[Stored items]
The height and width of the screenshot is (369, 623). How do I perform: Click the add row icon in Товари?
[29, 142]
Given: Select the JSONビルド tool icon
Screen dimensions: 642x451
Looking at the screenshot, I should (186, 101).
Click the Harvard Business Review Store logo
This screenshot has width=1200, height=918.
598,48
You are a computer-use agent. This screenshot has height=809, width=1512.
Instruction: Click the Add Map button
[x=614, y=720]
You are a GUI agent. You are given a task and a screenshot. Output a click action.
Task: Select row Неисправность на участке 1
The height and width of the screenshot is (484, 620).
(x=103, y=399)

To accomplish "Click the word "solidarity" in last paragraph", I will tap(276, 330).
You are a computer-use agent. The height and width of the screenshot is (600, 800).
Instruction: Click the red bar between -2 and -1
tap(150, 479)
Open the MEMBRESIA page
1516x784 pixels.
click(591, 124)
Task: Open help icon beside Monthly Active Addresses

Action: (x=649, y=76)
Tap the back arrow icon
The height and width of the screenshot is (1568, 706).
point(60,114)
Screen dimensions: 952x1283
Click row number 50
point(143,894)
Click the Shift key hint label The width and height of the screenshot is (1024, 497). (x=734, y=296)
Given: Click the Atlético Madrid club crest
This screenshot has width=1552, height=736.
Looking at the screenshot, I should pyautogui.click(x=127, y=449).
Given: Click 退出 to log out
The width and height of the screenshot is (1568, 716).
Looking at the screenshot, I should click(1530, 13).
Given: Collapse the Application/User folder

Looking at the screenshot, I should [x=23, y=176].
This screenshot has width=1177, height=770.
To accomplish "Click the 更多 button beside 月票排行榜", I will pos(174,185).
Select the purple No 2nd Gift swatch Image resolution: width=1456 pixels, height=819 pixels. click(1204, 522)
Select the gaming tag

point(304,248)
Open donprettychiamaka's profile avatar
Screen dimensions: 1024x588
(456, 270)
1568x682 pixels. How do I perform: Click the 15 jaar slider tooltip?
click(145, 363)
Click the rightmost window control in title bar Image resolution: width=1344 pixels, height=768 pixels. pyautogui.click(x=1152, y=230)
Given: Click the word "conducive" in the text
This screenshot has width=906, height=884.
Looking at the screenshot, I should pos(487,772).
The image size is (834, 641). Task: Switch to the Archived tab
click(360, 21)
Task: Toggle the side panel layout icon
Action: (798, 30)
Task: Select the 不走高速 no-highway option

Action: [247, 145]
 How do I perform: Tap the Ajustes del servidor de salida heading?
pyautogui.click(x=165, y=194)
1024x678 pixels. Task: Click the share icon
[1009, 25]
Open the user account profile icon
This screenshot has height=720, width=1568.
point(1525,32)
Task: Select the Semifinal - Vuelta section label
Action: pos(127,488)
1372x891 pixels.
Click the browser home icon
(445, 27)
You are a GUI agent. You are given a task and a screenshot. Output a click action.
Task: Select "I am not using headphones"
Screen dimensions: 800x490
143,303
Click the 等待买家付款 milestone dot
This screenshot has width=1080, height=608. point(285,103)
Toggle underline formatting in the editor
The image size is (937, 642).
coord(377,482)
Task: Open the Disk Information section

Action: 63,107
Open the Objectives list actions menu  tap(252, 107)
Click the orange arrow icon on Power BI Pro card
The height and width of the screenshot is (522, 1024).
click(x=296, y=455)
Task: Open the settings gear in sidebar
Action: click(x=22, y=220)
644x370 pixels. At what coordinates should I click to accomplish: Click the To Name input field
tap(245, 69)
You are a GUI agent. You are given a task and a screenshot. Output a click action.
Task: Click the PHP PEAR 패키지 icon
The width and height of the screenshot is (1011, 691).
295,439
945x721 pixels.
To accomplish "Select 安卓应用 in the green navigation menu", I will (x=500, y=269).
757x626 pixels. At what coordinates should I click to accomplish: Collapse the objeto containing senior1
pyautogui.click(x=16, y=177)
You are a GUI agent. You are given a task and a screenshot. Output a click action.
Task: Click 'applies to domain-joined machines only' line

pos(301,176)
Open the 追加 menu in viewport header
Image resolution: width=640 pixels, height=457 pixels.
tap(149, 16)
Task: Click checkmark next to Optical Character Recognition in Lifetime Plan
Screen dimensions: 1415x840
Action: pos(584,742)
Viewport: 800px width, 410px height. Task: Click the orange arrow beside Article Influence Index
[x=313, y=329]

Exercise: Search the entries for the word "will". Copy each line where it appears.

Expected answer:
To accomplish "Click the word "solidarity" in last paragraph", I will tap(276, 330).
To accomplish "Click the 更多 button beside 月票排行榜", I will pos(174,185).
To accomplish "Select 安卓应用 in the green navigation menu", I will (x=500, y=269).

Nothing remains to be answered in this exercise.